According to the judgment excerpt, on what date was the judgment delivered?

=== Excerpted passage ===
━━━━━━━━━━━━━━━━
IN THE HIGH COURT OF SOUTH AFRICA

(EASTERN CAPE, PORT ELIZABETH)


Case No: 3754/2011

In the matter between:

SAMUEL PAUL FROST N.O

SUNETTE FROST N.O

KARIN EVELINA VERMAAK N.O

SONJA BOSHOFF N.O

DANIEL JOHANNES SMIT N.O

(in their capacity as trustees of Die Vermaak Trust) …...............................Applicants

And

PERCIVAL ORSMOND HUGH VERMAAK …..............................................Respondent


Coram: Chetty, J

Date Heard: 31 May 2012

Date Delivered: 1 June 2012

Summary: PracticeApplication for attachment ad confirmandam jurisdictionem – Only defence raised one of res judicata – Issue disposed of in Magistrates Court – Magistrates Court application ad fundandam jurisdictionem fatally defective – Affidavit not attested – Plea of res judicata dismissed – Application granted.

________________________________________________________________

JUDGMENT

________________________________________________________________

Chetty, J

[1] This is the return day of an ex parte application in which the applicants seek a final order for the attachment of certain immovable properties pending the institution of an action against the respondent for payment of certain sums of money which the applicants allege are due to them. An order for attachment, whether ad fundandam jurisdictionem or ad confirmandam jurisdictionem serves to provide an incola with property against which he/she can execute the judgment in the event of the contemplated action succeeding. The respondent opposes the relief sought.
━━━━━━━━━━━━━━━━
=== Data extract ===

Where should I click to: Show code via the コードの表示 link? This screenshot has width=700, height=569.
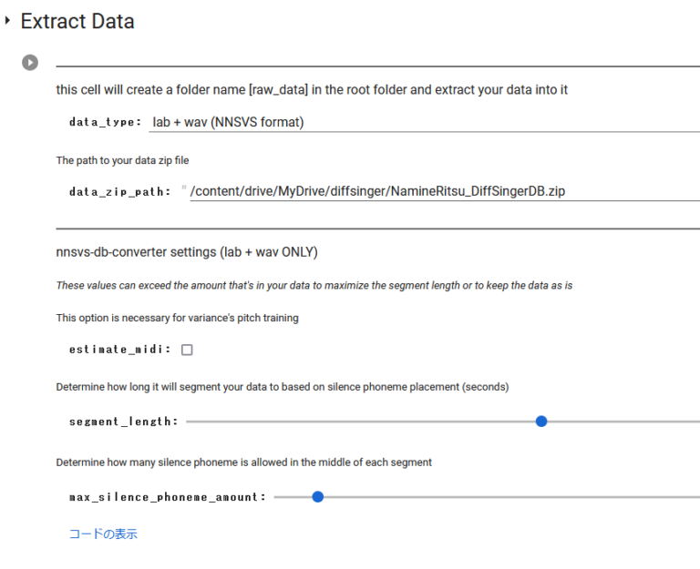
━━━━━━━━━━━━━━━━
=== Written answer ===
1 June 2012